Understand batch matrix multiplication

from keras import backend as K
a = K.ones((3,4,5,2))
b = K.ones((2,5,3,7))
c = K.dot(a, b)
print(c.shape)

returns

ValueError: Dimensions must be equal, but are 2 and 3 for 'MatMul' (op: 'MatMul') with input shapes: [60,2], [3,70].

It looks like \(60 = 3 \times 4 \times 5\) and \(70 = 5 \times 3 \times 7\).

What’s happening ?

Matrix multiplication when tensors are matrices

The matrix multiplication is performed with tf.matmul in Tensorflow or K.dot in Keras :

from keras import backend as K
a = K.ones((3,4))
b = K.ones((4,5))
c = K.dot(a, b)
print(c.shape)

import tensorflow as tf
a = tf.ones((3,4))
b = tf.ones((4,5))
c = tf.matmul(a, b)
print(c.shape)

returns a tensor of shape (3,5) in both cases. Simple.

Keras dot

If I add a dimension:

from keras import backend as K
a = K.ones((2,3,4))
b = K.ones((7,4,5))
c = K.dot(a, b)
print(c.shape)

returns a tensor of shape (2, 3, 7, 5).

The matrix multiplication is performed along the 4 values of :

the last dimension of the first tensor
the before-last dimension of the second tensor

from keras import backend as K
a = K.ones((1, 2, 3 , 4))
b = K.ones((8, 7, 4, 5))
c = K.dot(a, b)
print(c.shape)

returns a tensor of size

a.shape minus last dimension => (1,2,3)

concatenated with

b.shape minus the before last dimension => (8,7,5)

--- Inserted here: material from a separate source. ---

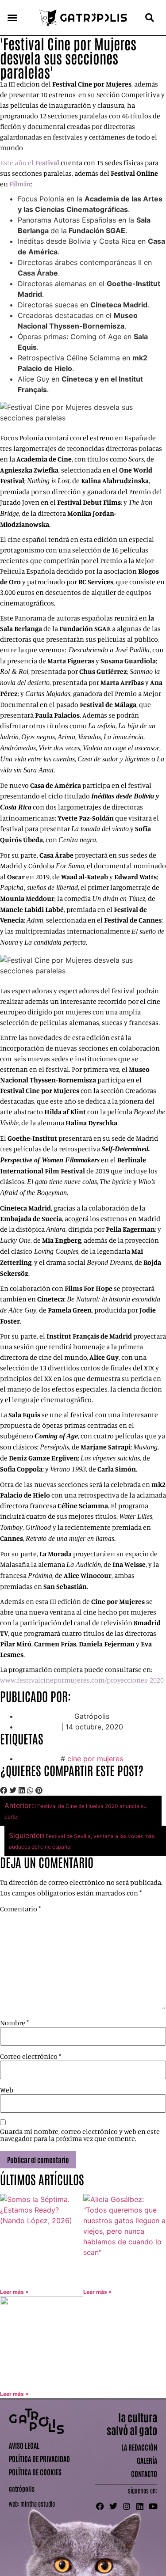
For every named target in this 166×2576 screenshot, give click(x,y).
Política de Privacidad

hence : (1, 2, 3, 8, 7, 5)

where each value is given by the formula :

\[c_{a,b,c,i,j,k} = \sum_r a_{a,b,c,r} b_{i,j, r, k}\]

Not very easy to visualize when ranks of tensors are above 2 :).

Note that this behavior is specific to Keras dot. It is a reproduction of Theano behavior.

In particular, it enables to perform a kind of dot product:

from keras import backend as K
a = K.ones((1, 2, 4))
b = K.ones((8, 7, 4, 5))
c = K.dot(a, b)
print(c.shape)

returns a tensor of shape (1, 2, 8, 7, 5).

Batch Matrix Multiplication : tf.matmul or K.batch_dot

There is another operator, K.batch_dot that works the same as tf.matmul

from keras import backend as K
a = K.ones((9, 8, 7, 4, 2))
b = K.ones((9, 8, 7, 2, 5))
c = K.batch_dot(a, b)
print(c.shape)

import tensorflow as tf
a = tf.ones((9, 8, 7, 4, 2))
b = tf.ones((9, 8, 7, 2, 5))
c = tf.matmul(a, b)
print(c.shape)

returns a tensor of shape (9, 8, 7, 4, 5) in both cases.

\[c_{a,b,c,i,j} = \sum_r a_{a,b,c,i,r} b_{a,b,c, r, j}\]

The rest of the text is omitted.